Figure 2.

Coupling specificity of Ap oa₁. (A) Dose-response curve of agonists of Ap oa₁ on cAMP production in a HEK 293 cell line stably expressing Ap oa₁. Neurotransmitters, OA, tyramine, and dopamine are tested at various concentrations in the presence of 500 μM 3-isobutyl-1-methylxanthine. Data are expressed as percentage of maximum response of cAMP production. (B) Dose-response curve of production of inositol phosphates (IPs) by Ap oa₁ with OA (filled circle) and by cardiac m3 mAChR with acetylcholine (open circle) in HEK 293 cells heterologously expressing the receptors.

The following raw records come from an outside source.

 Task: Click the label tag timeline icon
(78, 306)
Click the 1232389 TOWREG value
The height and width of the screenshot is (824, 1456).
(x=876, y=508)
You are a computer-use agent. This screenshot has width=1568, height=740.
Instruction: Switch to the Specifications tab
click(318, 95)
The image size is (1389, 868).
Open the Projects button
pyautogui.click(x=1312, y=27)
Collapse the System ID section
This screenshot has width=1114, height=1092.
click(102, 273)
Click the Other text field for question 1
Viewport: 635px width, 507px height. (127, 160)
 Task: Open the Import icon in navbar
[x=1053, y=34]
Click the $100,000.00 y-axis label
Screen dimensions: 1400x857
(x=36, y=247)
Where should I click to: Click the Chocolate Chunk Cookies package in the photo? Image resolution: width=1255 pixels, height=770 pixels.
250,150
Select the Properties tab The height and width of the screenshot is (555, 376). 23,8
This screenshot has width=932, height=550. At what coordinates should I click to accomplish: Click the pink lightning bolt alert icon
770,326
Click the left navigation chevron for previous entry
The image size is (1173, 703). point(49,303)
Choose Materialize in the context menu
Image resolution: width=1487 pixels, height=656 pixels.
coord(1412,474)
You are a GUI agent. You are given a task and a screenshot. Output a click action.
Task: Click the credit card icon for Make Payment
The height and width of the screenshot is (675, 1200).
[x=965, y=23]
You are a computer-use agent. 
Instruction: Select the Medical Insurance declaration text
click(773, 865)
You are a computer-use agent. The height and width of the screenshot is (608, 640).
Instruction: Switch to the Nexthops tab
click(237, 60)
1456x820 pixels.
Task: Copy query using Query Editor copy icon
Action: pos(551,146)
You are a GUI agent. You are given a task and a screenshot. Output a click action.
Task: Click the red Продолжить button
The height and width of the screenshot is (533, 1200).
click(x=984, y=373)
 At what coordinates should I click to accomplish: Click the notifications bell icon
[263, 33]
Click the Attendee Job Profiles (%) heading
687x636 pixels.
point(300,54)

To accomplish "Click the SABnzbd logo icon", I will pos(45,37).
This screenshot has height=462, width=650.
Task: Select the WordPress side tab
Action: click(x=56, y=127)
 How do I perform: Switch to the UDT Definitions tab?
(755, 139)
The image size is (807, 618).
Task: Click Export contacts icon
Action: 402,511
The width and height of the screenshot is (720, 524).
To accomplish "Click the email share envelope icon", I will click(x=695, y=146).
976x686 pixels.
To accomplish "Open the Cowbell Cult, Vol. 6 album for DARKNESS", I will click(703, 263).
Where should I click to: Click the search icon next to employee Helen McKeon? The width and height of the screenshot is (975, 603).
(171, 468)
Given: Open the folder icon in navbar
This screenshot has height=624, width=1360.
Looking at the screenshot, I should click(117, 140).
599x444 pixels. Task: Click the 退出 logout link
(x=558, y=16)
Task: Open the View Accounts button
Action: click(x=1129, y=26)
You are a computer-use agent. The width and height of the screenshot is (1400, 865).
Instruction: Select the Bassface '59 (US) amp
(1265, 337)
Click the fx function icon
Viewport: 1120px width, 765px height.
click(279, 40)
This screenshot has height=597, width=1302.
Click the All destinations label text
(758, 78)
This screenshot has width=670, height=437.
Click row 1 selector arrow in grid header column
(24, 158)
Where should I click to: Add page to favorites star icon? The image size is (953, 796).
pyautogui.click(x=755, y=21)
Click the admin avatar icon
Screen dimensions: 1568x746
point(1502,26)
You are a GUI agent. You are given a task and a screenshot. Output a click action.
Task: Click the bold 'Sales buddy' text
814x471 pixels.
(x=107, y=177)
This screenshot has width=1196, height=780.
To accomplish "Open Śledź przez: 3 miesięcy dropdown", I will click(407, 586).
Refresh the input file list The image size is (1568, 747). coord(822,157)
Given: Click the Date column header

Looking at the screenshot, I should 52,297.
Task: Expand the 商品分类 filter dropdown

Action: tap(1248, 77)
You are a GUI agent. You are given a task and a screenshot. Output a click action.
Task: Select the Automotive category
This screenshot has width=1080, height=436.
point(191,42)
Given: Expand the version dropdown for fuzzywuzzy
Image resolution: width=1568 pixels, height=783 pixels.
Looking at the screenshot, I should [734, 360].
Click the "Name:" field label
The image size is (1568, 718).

Data are expressed as percentage of maximum response of IPs production. (C) The coupling specificity of Ap oa₁ examined in Xenopus oocyte. Current tracings from three representative oocytes of voltage-clamp experiments. Either Ap oa₁ or β₂-adrenergic receptor cRNA (2.5 ng) were coinjected into oocytes with 5 ng CFTR cRNA and 0.1 ng mouse 5-HT_2c cRNA. Lym oa₁ (2.5 ng) cRNA was also coinjected with 5 ng CFTR cRNA. OA (100 nM), 100 nM 5-HT, and 1 μM isoproterenol (ISO) were used to induce currents from each oocyte. OA (1 μM) was used in stimulating Lym oa₁ (EC₅₀ = ≈5 μM). Drugs were applied to the bath solution (arrows) for 30 s and washed out. Holding potential was −60 mV.